About Me
About me
Building AI where physics meets deep learning to accelerate automation for a true Industry 4.0.
About Me
I’m Pranav Krishna, a researcher at the intersection of artificial intelligence and industrial automation, driven by a singular mission: leveraging deep learning and AI to revolutionize Industry 4.0 and push the boundaries of what’s possible in intelligent systems.
My Research Philosophy
My passion for AI research stems from working at the intersection of theory and practice. Having spent time both developing deep learning models and implementing control systems in industrial environments, I’ve learned that the most interesting challenges often arise when these worlds collide. There’s something uniquely valuable about understanding how elegant mathematical concepts translate to systems that must operate reliably under real-world constraints—noisy sensors, safety requirements, and economic pressures that pure simulation can’t capture.
Bridging Theory and Reality
My master’s research at UC Davis exemplifies this philosophy. I developed hybrid machine learning thermal space models for predictive control, creating an innovative framework that combines first-principles physics with encoder-decoder LSTM networks and feedforward neural networks. This wasn’t just academic exercise—it was about solving real problems where traditional control theory hits its limits and where pure machine learning approaches fail due to physical constraints.
The breakthrough came in my approach to handling noisy, incomplete industrial data. I designed novel training methodologies for hybrid models that can learn from limited sensing while respecting fundamental physical laws. This work addresses one of the most critical challenges in deploying AI in industrial settings: making deep learning robust enough for mission-critical applications.
Unique Research Strengths
What sets me apart as an AI researcher is my deep understanding of the full stack—from low-level control systems and PLCs to high-level machine learning architectures. I’ve programmed industrial automation systems at Genentech, developed advanced control algorithms at Yokogawa, and optimized complex chemical processes at ONGC. This gives me insights into data generation, sensor limitations, and system constraints that pure AI researchers often lack.
My technical background includes Python, MATLAB, advanced neural network architectures, state estimation techniques, deep reinforcement learning and optimization algorithms. More importantly, I understand how these tools must adapt when deployed in real industrial environments with safety constraints, regulatory requirements, more importantly pharmaceutical regulations like GxP, and economic pressures.
Vision for AI and Industry 4.0
I believe we’re at an inflection point where AI will fundamentally transform industrial systems. My research vision centers on developing AI that doesn’t just optimize existing processes, but reimagines how intelligent systems can orchestrate complex industrial operations. This means:
- Creating hybrid AI systems that seamlessly integrate physics-based models with data-driven learning
- Pioneering new approaches to transfer learning that allow AI models trained in one industrial context to rapidly adapt to others
- Advancing multi-modal AI that can simultaneously process sensor data, visual information, and process parameters
The Future I'm Building
I’m drawn to the fundamental challenges that lie at the intersection of AI and physical systems. Through my work with hybrid models—combining physics-informed approaches with deep learning—I’ve seen how this fusion can address some of the toughest problems in AI deployment: robust learning under uncertainty, safe operation in critical systems, and creating AI that truly understands physical processes rather than just pattern matching.

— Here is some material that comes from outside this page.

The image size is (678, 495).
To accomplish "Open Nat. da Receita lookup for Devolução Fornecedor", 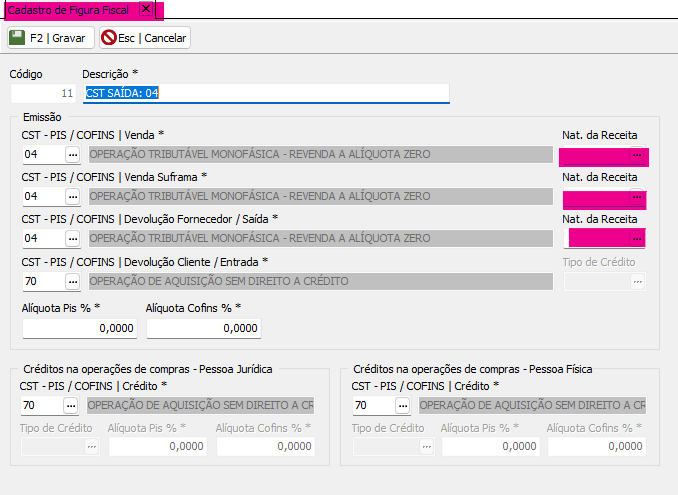I will tap(636, 239).
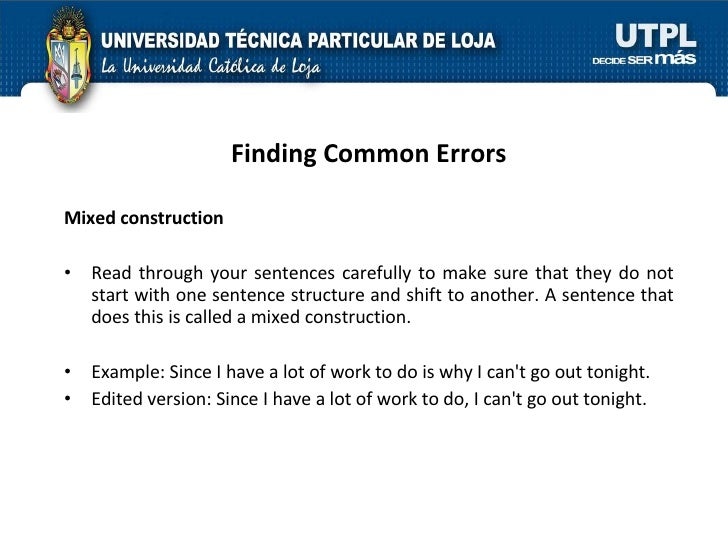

I believe hybrid modeling represents a promising path forward because it leverages the best of both worlds: the interpretability and reliability of physics-based models with the adaptability and pattern recognition capabilities of neural networks. This approach feels particularly important as we work toward truly autonomous industrial systems that must operate safely in complex, real-world environments.
My goal is to collaborate with world-class researchers where I can push the boundaries of what’s possible when you combine deep learning with physics based first principle models. I believe the next breakthrough in AI won’t come from bigger models alone, but from AI systems that truly “understand” (using equations from fundamental heat, mass, and momentum transfer balances) and can manipulate the physical world.